Dommage que Bertil Galland n’ait pas prévu l’édition en ligne du « Dictionnaire historique de la Suisse ». Il n’aurait alors pas eu besoin de demander à Michael Stettler des informations sur sa famille. Car il n’est pas possible de s’exprimer de manière plus détaillée et plus précise que dans l’ouvrage de référence, dans le cadre d’un entretien qui doit revêtir un caractère improvisé. Le film montre au moins que dans les familles de la bourgeoisie bernoise, on se connaît les uns les autres, non seulement dans la synchronicité (aujourd’hui), mais aussi dans la diachronicité (hier et avant-hier). L’individu est ainsi marqué par ses origines et vit sur un socle qui l’élève au-dessus de l’écrasement du temps et confirme qu’il occupe, avec les autres membres de sa famille, une position ineffaçable in saecula saeculorum. Michael Stettler est d’autant plus nobélisé qu’il est entré dans le « Dictionnaire historique de la Suisse » :

 

Etudes d’architecture à l’EPF de Zurich, doctorat (1940). Assistant au Musée des beaux-arts de Berne, S. fut dès 1942 en charge de l’inventaire du patrimoine du canton d’Argovie pour la collection des Monuments d’art et d’histoire de la Suisse (vol. 1 en 1948, coauteur du vol. 2 en 1953). Il fut directeur du Musée d’histoire de Berne (1948-1961), qu’il réorganisa. Fondateur et directeur de la Fondation Abegg à Riggisberg (1961-1977). Président de la Fondation Gottfried Keller (1948-1965). Membre du conseil de fondation de Pro Helvetia (1965-1970). S. publia de nombreuses contributions sur l’art et l’architecture et fut l’auteur de poèmes, de portraits littéraires et de notes autobiographiques. Prix littéraire de la Ville (1953) et du Canton de Berne (1964), doctorats honoris causa des universités de Fribourg (1973) et de Berne (1979).

 

Le manoir où se fait l’enregistrement pour les « Plans Fixes » fait son entrée dans la Wikipédia germanophone le 1er juin 2014, onze ans après la mort de Michael Stettler :

 

La Campagne Ortbühl est un manoir construit entre 1794 et 1796 dans la commune de Steffisburg, dans le canton de Berne.
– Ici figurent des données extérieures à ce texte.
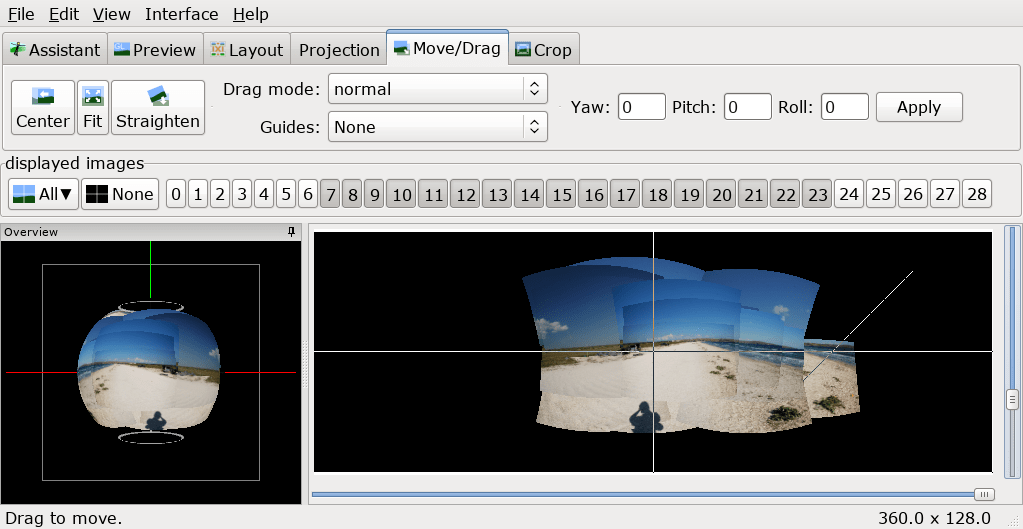The image size is (1023, 529).
Task: Click the horizontal field-of-view slider handle
Action: pyautogui.click(x=985, y=494)
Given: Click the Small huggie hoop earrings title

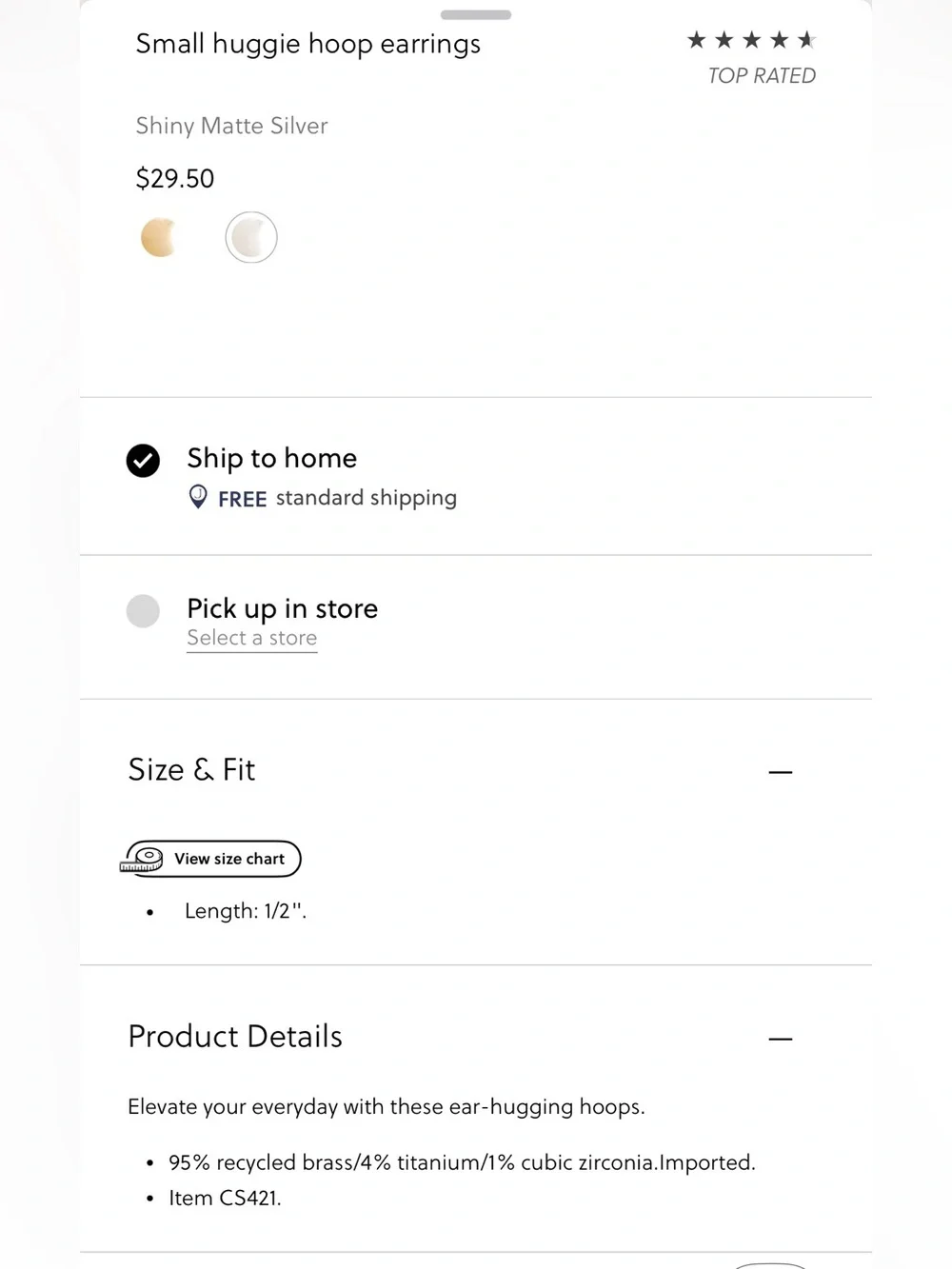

Carl Ahasver von Sinner a agrandi à partir de 1794, à la demande de Gottlieb Emanuel Wagner, une maison de maître existante pour en faire la Campagne. Au 20e siècle, l’architecte, historien de l’art et écrivain bernois Michael Stettler a habité Ortbühl.

 

Sur la photo de juin 2014, placée dans Wikipédia, on voit la balustrade où, en été 1988, à la fin des « Plans Fixes », Michael Stettler entre dans le champ visuel de la caméra avec sa femme Barbara, née von Albertini. Vu d’aujourd’hui, Madame Stettler semble « s’approcher en flottant, en nageant, comme un beau poisson d’ornement s’approche de la paroi vitrée d’un aquarium. Oui, elle avait l’air muette et solitaire ». (Heimito von Doderer.)